The 2nd challenge is stigma! like Lizzy, if someone has used drugs before, they stigmatize them, but people forget. Go and read the book by Barack Obama ”Dreams From My Father.” Obama put it there that he has done drugs before, but does it count against him in America? No, it doesn’t. Clinton said I used to blow Marijuana, he became America’s president. Can it be in Nigeria? Stigma is a huge challenge and then aftercare. Acceptability in the society, and opportunities of going to work. The people that come to us from universities, we’ve certified them, they’ve gone on to become doctors and lawyers but will they be able to tell anybody that they were once addicts? That they used to take drugs? No, they can’t talk. Those are basic things and we must work together as a country.

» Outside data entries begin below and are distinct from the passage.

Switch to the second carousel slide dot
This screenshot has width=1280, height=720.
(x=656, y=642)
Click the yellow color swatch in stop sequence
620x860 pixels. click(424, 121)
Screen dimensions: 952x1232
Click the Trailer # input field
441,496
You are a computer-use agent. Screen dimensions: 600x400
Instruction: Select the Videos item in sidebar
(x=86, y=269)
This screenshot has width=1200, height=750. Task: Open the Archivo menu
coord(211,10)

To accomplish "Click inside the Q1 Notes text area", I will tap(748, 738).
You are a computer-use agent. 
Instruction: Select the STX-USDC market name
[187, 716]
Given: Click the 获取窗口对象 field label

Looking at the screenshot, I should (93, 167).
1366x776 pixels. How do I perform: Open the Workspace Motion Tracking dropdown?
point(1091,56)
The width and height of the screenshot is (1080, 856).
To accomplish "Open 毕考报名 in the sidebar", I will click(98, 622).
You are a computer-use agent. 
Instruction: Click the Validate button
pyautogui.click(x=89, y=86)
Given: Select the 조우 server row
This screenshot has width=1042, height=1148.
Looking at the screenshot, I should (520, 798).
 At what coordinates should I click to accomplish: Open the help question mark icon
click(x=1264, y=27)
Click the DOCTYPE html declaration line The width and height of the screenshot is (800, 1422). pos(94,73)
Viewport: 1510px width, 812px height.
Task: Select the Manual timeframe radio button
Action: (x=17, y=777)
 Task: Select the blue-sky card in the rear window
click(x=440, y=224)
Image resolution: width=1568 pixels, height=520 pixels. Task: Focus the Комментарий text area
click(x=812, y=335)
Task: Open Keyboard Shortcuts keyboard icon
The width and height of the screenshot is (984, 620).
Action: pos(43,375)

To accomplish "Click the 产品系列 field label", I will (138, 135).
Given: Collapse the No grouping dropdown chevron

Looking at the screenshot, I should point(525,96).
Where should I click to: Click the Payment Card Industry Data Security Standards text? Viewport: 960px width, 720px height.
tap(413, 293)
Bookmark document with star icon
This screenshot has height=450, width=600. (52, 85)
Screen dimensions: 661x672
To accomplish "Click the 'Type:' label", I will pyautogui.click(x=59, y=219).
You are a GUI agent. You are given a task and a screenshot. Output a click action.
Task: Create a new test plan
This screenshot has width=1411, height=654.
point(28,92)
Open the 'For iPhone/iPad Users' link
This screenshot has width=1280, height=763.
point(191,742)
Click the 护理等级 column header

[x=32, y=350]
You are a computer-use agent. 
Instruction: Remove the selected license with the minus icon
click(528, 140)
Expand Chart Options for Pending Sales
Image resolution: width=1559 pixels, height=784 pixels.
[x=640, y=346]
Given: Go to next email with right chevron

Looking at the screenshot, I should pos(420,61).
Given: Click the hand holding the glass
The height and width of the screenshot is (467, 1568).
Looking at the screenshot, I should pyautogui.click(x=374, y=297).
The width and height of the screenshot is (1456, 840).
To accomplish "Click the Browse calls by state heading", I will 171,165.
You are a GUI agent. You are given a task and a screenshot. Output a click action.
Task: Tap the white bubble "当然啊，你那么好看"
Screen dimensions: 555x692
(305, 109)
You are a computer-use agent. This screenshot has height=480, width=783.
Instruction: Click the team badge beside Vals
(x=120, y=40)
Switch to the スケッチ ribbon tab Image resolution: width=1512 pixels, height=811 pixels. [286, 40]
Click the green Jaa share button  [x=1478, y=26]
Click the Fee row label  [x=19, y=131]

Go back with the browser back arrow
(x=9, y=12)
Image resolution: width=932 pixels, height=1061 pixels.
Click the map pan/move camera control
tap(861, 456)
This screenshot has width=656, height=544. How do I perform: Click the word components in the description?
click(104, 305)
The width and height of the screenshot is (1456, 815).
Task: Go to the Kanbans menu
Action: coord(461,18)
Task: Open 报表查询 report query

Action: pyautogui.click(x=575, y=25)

The fragmentation that I also see in this work is the lack of understanding of government and it is a challenge. The society needs to understand substance abuse and it will make the job easier.Then the next person can walk up to us and say I have an issue, I need help and they can go back to a normal life. Today drugs are available everywhere, when they banned codeine, I said it was a silly thing because they don’t understand. What they’ve just done is push codeine underground. Before it was banned, codeine used to sell for about a thousand, today you can get it for N5,000 to N10,000”.

Christ Against Drug Abuse Ministry (CADAM) is a registered faith based NGO (Non Governmental Organisation) that caters to the treatment and rehabilitation of drug addicts – male and female across many nations of the world by preventing and combating the multiple causes and effect of drug abuse, through the development of effective programs and services like preventive care, rehabilitation and after care.